How to sort, and then pick one item

Question

I'm using XSLT to get data out of a feed. Currently I use this block of code, which simply picks the first item out of the feed. I changed it a bit so it applies to this sample XML.

<?xml version="1.0" encoding="ISO-8859-1"?>
<xsl:stylesheet version="1.0"
xmlns:xsl="http://www.w3.org/1999/XSL/Transform">

<xsl:template match="/">
  <html>
  <body>
  <xsl:apply-templates/> 
  </body>
  </html>
</xsl:template>

<xsl:template match="/">
  <xsl:value-of select="catalog/book/author"/>
</xsl:template>

</xsl:stylesheet>

I want to sort the xml by price, and then pick the author associated with the highest priced book. I've tried all kind of things, but I can't seem to figure it out.

The current output is "Gambardella, Matthew", but I need it to be "Galos, Mike".

Answer 1

I want to sort the xml by price, and then pick the author associated with the highest priced book.

FWIW, you can do that with pure XPath, too.

/catalog/book[not(price < /catalog/book/price)]/author

(The predicate reads: "Select any <book> whose <price> is not lower than that of any book.")

This would select <author>Galos, Mike</author> in the sample XML.

Notes

• This expression does not select the highest priced book, but all highest-priced books (i.e., it would select two books if there were two with the same price). Use

  /catalog/book[not(price < /catalog/book/price)][1]/author
  

  to select exactly one matching book (the first one in document order would be selected).

....

Work to be completed: Reproduce the XSLT thread from the words "</xsl:stylesheet>" through "figure it out.", swapping every "highest priced" for "most expensive". The data that comes next is separate from the XSLT thread above.

Data excerpt:
....

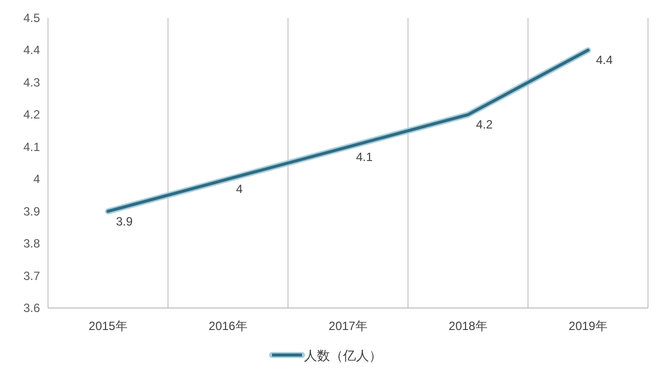  What do you see at coordinates (36, 179) in the screenshot?
I see `y-tick-label: 4` at bounding box center [36, 179].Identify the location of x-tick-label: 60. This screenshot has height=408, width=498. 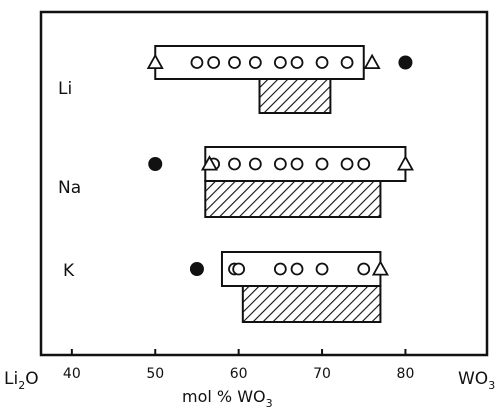
(239, 374).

....

Written response:
</xsl:stylesheet>

I want to sort the xml by price, and then pick the author associated with the most expensive book. I've tried all kind of things, but I can't seem to figure it out.